2 Points
Joined March 2026
Hi Amit,
I completely understand your point. Logically, it feels like a lost opportunity to save on taxes, and from an investor's perspective, your argument makes perfect sense!
However, the Income Tax Act operates on a strict sequence of computation rather than what is most tax-efficient. Here is the legal breakdown of why it works this way:
Mandatory Set-Off First (Section 70): The law requires you to aggregate all incomes and losses under the same head before calculating tax. You cannot choose to skip offsetting your Long Term Capital Loss (LTCL) against your Long Term Capital Gain (LTCG). It is a mandatory first step.

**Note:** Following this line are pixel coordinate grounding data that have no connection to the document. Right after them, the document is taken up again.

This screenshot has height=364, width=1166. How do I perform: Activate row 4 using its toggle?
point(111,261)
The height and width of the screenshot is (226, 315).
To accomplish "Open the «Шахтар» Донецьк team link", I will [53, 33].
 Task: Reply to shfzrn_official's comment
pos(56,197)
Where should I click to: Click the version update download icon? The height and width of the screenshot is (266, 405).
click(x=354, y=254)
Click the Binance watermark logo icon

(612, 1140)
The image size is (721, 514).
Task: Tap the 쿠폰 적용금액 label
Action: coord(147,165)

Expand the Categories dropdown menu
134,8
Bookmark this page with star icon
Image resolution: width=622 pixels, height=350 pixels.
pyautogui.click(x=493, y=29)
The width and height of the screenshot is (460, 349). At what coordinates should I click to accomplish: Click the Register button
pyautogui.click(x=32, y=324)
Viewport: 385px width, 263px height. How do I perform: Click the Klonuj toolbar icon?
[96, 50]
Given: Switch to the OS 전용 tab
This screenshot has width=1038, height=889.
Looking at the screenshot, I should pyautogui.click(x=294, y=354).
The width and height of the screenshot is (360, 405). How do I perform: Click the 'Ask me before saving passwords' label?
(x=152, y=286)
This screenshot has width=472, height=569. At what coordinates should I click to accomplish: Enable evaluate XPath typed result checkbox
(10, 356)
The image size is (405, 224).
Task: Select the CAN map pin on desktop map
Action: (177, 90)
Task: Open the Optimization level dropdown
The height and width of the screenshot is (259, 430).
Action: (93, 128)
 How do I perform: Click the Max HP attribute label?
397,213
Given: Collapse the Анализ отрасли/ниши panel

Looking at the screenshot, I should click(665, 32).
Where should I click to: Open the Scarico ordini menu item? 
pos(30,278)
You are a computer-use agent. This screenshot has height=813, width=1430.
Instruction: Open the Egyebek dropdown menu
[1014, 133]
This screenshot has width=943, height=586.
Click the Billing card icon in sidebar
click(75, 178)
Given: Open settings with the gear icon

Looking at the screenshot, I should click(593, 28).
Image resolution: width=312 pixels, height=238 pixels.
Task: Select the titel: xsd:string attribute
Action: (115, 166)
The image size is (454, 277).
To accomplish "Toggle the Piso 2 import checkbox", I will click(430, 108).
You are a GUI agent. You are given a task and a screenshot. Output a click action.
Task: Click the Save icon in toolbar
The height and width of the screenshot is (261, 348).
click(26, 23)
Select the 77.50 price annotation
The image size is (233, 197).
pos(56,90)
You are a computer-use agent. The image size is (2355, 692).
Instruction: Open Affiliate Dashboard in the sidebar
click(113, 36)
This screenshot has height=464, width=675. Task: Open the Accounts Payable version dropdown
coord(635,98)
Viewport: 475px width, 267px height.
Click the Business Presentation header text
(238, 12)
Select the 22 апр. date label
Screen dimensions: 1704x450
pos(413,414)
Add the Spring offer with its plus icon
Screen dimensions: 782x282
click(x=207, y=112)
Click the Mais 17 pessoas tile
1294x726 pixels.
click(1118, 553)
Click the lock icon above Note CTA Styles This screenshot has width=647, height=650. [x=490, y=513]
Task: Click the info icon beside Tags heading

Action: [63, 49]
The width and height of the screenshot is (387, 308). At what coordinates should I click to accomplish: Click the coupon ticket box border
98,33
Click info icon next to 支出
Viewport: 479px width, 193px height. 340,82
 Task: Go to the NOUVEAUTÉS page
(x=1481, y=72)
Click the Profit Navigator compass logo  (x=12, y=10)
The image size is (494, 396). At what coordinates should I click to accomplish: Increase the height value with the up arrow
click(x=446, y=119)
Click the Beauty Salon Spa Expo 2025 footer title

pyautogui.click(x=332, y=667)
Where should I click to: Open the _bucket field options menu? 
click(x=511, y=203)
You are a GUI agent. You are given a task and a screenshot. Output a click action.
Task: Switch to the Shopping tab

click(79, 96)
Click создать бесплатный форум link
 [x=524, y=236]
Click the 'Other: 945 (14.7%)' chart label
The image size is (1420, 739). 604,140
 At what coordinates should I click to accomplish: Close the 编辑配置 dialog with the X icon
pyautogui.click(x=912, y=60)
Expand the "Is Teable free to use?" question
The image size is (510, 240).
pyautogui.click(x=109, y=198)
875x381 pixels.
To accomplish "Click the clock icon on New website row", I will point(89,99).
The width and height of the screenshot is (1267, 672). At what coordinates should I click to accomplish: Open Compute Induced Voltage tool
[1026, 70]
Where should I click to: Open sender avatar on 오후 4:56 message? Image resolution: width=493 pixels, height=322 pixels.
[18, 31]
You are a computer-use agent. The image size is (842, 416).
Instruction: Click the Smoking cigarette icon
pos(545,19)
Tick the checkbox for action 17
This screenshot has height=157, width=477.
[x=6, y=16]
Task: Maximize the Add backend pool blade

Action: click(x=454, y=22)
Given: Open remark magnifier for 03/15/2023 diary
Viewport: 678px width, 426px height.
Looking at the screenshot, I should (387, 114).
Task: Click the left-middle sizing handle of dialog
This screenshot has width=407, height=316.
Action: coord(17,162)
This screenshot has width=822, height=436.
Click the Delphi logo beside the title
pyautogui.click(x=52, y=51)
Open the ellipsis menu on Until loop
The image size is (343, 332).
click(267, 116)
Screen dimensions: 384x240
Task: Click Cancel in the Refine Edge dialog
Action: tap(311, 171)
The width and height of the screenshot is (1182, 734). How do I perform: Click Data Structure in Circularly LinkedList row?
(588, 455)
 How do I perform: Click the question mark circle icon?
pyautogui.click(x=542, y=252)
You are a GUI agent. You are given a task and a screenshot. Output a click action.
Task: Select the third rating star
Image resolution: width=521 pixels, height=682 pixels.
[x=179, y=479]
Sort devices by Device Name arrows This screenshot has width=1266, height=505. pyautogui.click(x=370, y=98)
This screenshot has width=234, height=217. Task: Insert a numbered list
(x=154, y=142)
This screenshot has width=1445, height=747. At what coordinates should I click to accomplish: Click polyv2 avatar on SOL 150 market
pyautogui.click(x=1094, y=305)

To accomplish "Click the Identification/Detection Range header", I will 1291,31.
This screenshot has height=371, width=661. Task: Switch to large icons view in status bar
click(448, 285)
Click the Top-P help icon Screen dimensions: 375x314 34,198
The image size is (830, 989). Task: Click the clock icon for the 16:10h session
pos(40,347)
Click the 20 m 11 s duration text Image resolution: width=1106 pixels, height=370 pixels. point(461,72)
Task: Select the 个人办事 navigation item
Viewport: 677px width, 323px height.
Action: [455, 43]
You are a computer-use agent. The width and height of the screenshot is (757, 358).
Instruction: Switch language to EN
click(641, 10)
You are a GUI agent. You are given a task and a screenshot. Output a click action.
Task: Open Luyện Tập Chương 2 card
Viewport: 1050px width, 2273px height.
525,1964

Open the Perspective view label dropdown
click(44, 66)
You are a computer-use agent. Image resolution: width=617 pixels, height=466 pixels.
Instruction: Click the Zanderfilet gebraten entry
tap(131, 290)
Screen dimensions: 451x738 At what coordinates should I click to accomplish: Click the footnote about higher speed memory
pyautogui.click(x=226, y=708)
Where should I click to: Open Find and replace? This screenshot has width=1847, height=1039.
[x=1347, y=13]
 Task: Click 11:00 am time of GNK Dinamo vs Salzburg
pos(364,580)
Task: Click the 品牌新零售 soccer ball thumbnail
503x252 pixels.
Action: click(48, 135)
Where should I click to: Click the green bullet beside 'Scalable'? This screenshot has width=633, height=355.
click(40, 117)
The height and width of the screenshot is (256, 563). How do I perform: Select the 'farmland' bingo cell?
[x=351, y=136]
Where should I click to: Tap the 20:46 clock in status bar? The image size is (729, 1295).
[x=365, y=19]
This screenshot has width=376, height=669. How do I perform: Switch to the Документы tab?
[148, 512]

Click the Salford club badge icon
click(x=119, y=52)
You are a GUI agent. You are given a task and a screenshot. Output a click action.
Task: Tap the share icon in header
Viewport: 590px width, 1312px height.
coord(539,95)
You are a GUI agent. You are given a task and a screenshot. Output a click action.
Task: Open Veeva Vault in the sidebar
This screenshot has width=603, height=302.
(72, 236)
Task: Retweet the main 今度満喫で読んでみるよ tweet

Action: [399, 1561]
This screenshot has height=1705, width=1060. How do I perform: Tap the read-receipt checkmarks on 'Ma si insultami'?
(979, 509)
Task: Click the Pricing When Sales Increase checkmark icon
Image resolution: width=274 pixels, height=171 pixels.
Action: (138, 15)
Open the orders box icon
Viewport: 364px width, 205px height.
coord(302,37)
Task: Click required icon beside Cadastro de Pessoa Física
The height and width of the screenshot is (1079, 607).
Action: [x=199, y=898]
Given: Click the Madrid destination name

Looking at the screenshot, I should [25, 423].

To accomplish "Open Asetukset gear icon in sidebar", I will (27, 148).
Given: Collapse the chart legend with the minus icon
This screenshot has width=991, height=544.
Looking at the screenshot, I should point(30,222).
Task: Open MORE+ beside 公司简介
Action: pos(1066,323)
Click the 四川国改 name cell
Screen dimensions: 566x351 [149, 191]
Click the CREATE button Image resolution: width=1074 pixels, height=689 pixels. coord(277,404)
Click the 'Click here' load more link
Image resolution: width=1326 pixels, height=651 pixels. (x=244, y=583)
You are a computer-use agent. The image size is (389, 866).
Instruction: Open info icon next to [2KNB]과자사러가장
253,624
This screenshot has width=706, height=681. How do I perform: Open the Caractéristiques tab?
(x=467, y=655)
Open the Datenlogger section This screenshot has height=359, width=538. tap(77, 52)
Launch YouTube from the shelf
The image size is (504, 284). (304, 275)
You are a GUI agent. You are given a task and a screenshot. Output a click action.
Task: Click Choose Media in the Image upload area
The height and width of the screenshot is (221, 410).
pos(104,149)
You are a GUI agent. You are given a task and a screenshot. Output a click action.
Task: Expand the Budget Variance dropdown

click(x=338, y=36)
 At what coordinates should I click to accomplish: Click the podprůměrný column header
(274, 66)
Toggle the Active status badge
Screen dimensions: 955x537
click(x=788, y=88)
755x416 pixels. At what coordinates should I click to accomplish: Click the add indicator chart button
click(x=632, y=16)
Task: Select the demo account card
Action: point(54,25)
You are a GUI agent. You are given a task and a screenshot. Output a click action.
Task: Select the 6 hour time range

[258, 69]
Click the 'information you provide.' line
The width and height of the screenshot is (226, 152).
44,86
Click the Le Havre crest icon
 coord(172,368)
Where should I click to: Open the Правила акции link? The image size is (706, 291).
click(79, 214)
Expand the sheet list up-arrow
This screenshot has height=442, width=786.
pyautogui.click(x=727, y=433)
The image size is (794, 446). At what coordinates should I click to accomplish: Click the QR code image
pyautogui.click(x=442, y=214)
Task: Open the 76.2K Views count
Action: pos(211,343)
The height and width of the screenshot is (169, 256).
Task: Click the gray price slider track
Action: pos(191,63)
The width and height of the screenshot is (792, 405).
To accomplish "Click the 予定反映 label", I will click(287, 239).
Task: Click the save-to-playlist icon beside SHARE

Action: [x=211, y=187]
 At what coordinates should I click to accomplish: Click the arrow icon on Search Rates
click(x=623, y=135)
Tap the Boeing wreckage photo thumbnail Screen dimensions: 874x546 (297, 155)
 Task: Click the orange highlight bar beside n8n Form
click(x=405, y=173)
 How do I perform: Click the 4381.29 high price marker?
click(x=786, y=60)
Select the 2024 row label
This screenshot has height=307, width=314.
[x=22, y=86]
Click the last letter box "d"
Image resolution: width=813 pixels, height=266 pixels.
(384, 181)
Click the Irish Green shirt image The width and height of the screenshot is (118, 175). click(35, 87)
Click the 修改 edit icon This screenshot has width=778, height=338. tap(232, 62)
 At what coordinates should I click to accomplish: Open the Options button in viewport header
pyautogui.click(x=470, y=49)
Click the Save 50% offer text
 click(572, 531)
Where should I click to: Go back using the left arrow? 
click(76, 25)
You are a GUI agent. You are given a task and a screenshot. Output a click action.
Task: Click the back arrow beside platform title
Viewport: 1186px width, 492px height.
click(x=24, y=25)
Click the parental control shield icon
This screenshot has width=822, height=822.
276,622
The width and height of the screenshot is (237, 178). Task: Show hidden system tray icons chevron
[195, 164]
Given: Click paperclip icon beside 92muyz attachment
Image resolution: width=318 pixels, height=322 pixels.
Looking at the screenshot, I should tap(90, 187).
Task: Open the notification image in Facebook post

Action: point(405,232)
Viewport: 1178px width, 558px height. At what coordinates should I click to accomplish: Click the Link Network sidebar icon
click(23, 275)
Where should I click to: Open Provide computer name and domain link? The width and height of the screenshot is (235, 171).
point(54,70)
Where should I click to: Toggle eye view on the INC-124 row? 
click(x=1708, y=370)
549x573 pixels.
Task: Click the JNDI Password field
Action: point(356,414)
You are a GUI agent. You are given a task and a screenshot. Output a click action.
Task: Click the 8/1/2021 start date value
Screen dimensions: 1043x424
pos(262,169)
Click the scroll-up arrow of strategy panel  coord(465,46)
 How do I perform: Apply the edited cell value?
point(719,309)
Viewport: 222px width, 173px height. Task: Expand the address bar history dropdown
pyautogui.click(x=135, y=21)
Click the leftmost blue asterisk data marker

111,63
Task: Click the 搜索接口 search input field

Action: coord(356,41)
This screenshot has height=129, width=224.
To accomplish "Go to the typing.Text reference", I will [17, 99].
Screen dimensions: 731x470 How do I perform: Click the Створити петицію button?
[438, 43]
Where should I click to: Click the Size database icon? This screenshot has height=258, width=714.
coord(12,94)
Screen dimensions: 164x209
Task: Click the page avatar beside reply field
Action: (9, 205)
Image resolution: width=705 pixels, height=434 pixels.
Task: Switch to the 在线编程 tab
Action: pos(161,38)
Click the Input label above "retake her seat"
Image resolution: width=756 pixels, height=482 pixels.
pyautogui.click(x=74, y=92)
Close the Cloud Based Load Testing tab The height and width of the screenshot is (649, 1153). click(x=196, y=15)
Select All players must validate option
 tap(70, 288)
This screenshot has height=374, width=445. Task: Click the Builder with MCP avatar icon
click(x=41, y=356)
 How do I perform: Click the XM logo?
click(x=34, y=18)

Exemption is a Threshold (Section 112A): The ₹1.25 Lakh limit is not a standard deduction you can claim at will. It is simply the threshold above which tax is levied.
The calculation strict order:
Gross LTCG: ₹1.25 Lakh
Less Current Year LTCL: (₹2.00 Lakh)
Net Capital Gain: ₹0 (with ₹75,000 carried forward)
Since your Net LTCG is zero, there is no gain left to apply the ₹1.25 Lakh exemption to. You don't "lose" the exemption; you simply didn't reach the taxable threshold this year because your losses absorbed the gains first.
Hope this makes the mechanics clearer, even if the outcome isn't what we'd hope for!